• [Fragment strony]:
-------
Easy napisał(a):B4ndit i Javkens sam zacząłem tworzyć taki portal, planuję w najbliższym czasie uruchomić encyklopedię o SimRacingu. I stworzyć 2-3 ligi tak, aby każdy znalazł coś dla siebie lecz problem jest jeden brakuje ludzi którzy potrafią mi zaufać po raz enty. Chodź tym razem władowałem własne pieniądze w to i mam już jakieś plany na rozwój portalu samemu nic nie da się zrobić, fajnie by było gdyby znalazło się kilku zapaleńców i pomogło mi z tym wszystkiem. Idę teraz do pracy więc, na sam początek kupiłbym jakiś mały serwer dedykowany. Tak aby składki w lidze wynosiły po 40zł na rok maksimum i ani grosza więcej. Tylko dobrze by było gdyby mi ktoś zaufał i zorganizował te ligi ja zajmę się resztą.
nie wiem i nie wnikam w to co napisal hideto, ale pomiajac to, to totalnie minales sie z przeslaniem tego tematu. Sorry, jakakolwiek proba zrobienia nowej ogolnopolskiej ligii jest kompletnie nierealna. PRS ma ogromne zaplecze i juz gotowa dobra organizacje (na pierwszy rzut oka), a nawet jemu sie to nie udaje. Predzej mozna by cos uzyskac przez laczenie sie lig, ale w to tez watpie. Duzo wieksza nadzieje pokladam w jakichs fun race'ach miedzy ligowych. Zreszta to tez nie jest to, o co mi chodzilo. Chodzilo mi bardziej o ogolnopolskie portale/fora, ktore by stworzyly scene. Sam fakt istnienia kilkunastu osobnych lig, nie wyklucza mozliwosci istnienia sceny/spolecznosci.
hideto napisał(a):Simracing jest po prostu takim środowiskiem które nie sprzyja 'integracji' Nie ma wielkich zespołów, w lidze każdy jest wrogiem każdego, a poza ligą to wrogiem do kwadratu. Każdy chce być zwycięzcą i to najlepiej w F1, bo przecież dla osoby która dopiero zaczyna zabawę z rF to jest obraza start wczymś innym niż F1...
-------
• [Lista zadań]:
1. Wypisz z dyskusji o simracingu fragment od słów „Easy napisał(a):B4ndit i” aż do słów „zajmę się resztą.” włącznie.
2. Oceń, czy poniższe stwierdzenia zgadzają się z dyskusją o simracingu. Przy każdym odpowiedz „tak” lub „nie” i przytocz dosłownie rozstrzygające słowa.
(a) W wypowiedzi Easy składki w lidze mają wynosić najwyżej 40 zł na rok.
(b) W drugiej wypowiedzi utworzenie nowej ogólnopolskiej ligi uznano za realne.
(c) Według hideto w simracingu działają wielkie zespoły.

• [Dostarczony materiał]:
-------
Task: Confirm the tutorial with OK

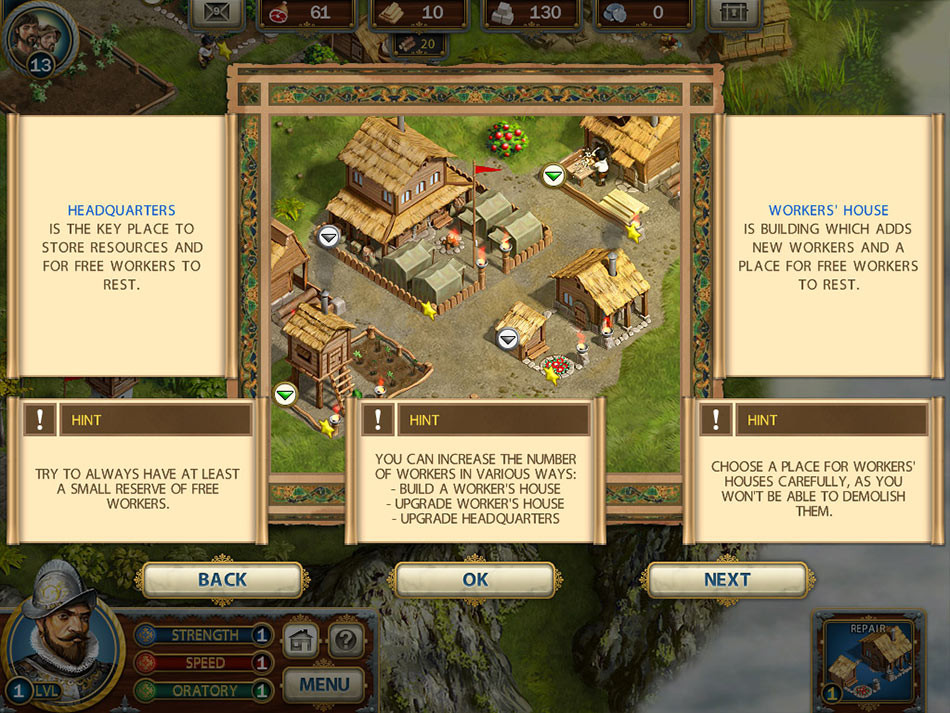Action: coord(475,580)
-------
• [Odpowiedzi poniżej]:
1.
Easy napisał(a):B4ndit i Javkens sam zacząłem tworzyć taki portal, planuję w najbliższym czasie uruchomić encyklopedię o SimRacingu. I stworzyć 2-3 ligi tak, aby każdy znalazł coś dla siebie lecz problem jest jeden brakuje ludzi którzy potrafią mi zaufać po raz enty. Chodź tym razem władowałem własne pieniądze w to i mam już jakieś plany na rozwój portalu samemu nic nie da się zrobić, fajnie by było gdyby znalazło się kilku zapaleńców i pomogło mi z tym wszystkiem. Idę teraz do pracy więc, na sam początek kupiłbym jakiś mały serwer dedykowany. Tak aby składki w lidze wynosiły po 40zł na rok maksimum i ani grosza więcej. Tylko dobrze by było gdyby mi ktoś zaufał i zorganizował te ligi ja zajmę się resztą.

2.
(a) Tak: „Tak aby składki w lidze wynosiły po 40zł na rok maksimum i ani grosza więcej.”
(b) Nie: „jakakolwiek proba zrobienia nowej ogolnopolskiej ligii jest kompletnie nierealna”
(c) Nie: „Nie ma wielkich zespołów”